ML/LLM does not fundamentally understand the code. It has to be trained based upon contextual information as to what the code is doing. There are already researchers experimenting with "poisoning" ML models.

For the industry, it just means that a lot of people who _cannot_ code (IE, they haven't the skill, training, or experience to do it) will "start coding" and launch products. Then, when it breaks they'll have to rely upon someone who actually understands why the edge-case bug happened.

ML/LLM are awesome foot-cannons. They have their place, but like a firearm — their 90% use-case will be to cause harm to other individuals (directly, or indirectly).

2 comments

Also the hard part of being a software engineer has nothing to do with code lol.
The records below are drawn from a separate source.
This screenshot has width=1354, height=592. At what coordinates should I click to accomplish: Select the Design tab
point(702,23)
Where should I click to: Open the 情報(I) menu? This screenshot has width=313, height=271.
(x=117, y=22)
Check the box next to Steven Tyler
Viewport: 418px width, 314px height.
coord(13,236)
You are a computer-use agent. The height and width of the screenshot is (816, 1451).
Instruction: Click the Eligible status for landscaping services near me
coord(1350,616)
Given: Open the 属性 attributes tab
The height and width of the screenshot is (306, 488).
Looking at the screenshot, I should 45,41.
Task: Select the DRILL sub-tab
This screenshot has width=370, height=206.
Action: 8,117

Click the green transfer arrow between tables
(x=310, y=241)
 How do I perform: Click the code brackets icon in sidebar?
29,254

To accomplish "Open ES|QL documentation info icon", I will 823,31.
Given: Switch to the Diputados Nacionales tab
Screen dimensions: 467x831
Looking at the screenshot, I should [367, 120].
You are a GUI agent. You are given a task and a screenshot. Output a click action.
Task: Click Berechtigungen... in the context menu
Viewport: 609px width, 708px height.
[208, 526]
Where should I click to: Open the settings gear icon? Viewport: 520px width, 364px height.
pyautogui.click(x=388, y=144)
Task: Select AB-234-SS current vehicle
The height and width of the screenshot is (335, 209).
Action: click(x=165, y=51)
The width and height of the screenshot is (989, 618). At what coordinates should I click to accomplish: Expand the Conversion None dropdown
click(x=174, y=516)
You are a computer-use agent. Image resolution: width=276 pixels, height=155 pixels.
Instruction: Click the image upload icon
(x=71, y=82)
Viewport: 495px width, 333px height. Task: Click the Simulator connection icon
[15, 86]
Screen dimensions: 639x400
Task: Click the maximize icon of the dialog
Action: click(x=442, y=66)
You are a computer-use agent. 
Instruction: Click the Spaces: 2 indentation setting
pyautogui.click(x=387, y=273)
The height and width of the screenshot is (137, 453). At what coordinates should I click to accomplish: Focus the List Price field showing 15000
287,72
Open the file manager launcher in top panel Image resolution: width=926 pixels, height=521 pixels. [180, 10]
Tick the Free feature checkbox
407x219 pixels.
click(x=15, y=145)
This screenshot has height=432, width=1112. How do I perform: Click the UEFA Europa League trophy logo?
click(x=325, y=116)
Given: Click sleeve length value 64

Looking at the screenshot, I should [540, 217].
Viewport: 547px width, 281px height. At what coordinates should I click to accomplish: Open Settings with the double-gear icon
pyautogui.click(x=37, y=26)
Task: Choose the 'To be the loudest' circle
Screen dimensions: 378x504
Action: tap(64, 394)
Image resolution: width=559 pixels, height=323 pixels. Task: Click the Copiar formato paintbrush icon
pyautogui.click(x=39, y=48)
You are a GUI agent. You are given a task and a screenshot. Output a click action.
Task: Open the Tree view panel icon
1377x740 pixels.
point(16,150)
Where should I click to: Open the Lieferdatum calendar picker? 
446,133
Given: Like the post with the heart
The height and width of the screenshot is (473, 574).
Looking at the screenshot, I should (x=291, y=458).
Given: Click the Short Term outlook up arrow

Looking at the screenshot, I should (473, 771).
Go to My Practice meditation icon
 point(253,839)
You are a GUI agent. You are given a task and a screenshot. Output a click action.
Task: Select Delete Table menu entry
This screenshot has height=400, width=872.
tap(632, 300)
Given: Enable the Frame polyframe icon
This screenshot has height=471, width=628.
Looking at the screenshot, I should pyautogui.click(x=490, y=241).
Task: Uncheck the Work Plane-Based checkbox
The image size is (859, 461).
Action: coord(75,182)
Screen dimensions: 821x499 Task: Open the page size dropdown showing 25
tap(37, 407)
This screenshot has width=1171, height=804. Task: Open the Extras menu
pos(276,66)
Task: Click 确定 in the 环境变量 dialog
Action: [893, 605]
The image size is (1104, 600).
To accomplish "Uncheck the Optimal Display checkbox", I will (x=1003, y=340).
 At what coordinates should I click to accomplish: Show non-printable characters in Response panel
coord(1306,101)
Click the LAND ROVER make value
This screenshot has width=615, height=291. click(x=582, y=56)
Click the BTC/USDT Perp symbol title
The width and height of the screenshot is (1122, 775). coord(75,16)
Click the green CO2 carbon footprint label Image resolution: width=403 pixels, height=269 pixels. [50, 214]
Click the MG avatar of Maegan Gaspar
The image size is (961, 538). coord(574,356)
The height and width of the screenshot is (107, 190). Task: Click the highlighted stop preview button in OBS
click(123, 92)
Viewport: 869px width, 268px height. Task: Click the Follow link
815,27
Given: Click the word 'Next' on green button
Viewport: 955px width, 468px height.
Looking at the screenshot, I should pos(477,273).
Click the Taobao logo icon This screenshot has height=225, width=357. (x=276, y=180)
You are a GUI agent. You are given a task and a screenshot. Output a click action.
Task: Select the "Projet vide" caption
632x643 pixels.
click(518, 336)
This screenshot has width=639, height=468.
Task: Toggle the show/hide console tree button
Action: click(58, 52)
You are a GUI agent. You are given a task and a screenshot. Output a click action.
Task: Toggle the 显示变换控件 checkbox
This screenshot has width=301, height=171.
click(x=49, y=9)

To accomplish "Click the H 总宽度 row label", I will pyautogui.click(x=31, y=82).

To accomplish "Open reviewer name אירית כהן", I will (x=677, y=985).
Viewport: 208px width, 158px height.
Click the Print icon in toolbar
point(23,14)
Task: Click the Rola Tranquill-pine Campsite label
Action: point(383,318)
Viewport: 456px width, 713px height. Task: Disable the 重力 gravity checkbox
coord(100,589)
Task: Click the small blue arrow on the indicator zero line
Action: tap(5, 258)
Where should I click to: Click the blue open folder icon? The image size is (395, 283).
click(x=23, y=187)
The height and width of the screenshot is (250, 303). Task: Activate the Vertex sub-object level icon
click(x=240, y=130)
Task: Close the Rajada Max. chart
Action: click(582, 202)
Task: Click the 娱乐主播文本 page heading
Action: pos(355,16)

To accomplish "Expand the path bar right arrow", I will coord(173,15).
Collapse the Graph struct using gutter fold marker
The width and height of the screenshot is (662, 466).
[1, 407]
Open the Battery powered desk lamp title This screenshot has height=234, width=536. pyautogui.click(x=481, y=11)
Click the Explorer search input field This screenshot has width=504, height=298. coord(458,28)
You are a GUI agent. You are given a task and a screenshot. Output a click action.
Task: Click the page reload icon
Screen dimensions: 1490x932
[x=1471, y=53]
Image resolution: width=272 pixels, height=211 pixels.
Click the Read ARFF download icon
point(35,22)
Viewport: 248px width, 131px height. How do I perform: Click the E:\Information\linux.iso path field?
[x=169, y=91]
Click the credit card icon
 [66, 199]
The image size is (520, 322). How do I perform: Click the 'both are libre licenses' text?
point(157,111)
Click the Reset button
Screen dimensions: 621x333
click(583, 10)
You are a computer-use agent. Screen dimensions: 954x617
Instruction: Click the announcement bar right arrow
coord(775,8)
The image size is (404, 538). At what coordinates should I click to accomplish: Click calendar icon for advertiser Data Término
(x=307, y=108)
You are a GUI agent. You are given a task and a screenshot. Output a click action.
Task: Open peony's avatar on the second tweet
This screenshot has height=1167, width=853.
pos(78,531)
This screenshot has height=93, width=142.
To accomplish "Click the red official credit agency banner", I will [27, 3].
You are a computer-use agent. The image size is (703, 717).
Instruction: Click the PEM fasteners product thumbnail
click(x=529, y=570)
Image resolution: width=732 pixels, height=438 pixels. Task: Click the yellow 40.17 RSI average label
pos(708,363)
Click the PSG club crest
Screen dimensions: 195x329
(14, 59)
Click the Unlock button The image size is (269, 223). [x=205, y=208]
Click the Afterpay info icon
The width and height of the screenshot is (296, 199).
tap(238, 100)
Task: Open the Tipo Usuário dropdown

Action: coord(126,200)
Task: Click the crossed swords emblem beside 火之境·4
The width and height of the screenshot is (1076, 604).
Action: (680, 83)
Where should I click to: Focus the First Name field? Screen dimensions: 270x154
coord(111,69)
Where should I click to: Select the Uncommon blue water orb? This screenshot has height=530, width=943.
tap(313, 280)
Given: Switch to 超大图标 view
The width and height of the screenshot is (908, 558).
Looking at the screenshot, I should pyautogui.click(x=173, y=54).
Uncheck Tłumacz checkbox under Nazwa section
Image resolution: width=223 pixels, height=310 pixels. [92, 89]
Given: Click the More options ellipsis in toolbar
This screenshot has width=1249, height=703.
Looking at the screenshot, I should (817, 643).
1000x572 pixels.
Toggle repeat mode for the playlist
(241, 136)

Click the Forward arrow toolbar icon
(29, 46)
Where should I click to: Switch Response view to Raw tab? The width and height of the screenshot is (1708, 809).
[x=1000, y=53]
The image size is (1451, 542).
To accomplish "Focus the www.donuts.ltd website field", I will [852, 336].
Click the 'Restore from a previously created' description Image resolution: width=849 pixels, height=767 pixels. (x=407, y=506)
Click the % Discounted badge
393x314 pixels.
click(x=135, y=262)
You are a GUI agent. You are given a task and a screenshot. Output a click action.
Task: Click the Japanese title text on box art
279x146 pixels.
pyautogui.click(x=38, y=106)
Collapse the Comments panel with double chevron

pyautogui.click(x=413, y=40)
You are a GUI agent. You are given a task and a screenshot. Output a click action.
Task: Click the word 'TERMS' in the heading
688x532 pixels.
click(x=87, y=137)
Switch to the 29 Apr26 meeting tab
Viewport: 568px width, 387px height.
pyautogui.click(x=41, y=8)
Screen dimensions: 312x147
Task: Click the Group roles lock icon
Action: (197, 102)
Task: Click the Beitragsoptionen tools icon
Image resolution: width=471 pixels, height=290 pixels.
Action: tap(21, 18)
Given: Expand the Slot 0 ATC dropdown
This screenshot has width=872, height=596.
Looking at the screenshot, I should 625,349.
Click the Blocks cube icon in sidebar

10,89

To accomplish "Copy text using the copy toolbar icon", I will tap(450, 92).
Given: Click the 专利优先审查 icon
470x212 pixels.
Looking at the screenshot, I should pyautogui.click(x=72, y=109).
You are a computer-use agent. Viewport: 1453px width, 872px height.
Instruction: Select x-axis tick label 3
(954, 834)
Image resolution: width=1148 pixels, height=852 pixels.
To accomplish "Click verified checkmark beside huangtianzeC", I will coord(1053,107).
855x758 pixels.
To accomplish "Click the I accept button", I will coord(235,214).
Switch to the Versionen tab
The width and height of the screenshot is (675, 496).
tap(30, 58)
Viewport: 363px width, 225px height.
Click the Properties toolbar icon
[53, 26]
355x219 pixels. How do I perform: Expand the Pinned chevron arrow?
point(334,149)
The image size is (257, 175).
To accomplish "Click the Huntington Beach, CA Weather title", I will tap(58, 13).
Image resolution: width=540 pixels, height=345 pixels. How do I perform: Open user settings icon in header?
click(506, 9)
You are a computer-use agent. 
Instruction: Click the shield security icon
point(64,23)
It's understanding requirements and building a system that works.
That's also my reaction to all of this, we already have a no-code platform which can do pretty much anything you can imagine and it's called WordPress.
> ML/LLM does not fundamentally understand the code.

It doesn't need to understand it, it needs to have correct output often enough. At some point it gets so good at producing code, and so good at explaining code too, that the behaviour is indistinguishable from understanding and that's good enough.

> It doesn't need to understand it, it needs to have correct output often enough.

Which explains the bullshit output it generates often enough. A software engineer would be able to detect this rather than a normal user trying to code. That is the point of the parent comment. It is the same with lawyers, doctors, investment bankers and bankers.

There is no fundamental 'breakthrough' in GPT-4 other than training it on more data and super computers. It is still a black-box neural network 'AI' not able to understand its output and give a transparent explanation about its choice of words.

OpenAI (Microsoft) has just gotten better at marketing stunts like this. What they say publicly about their own products turns out to be a different reality.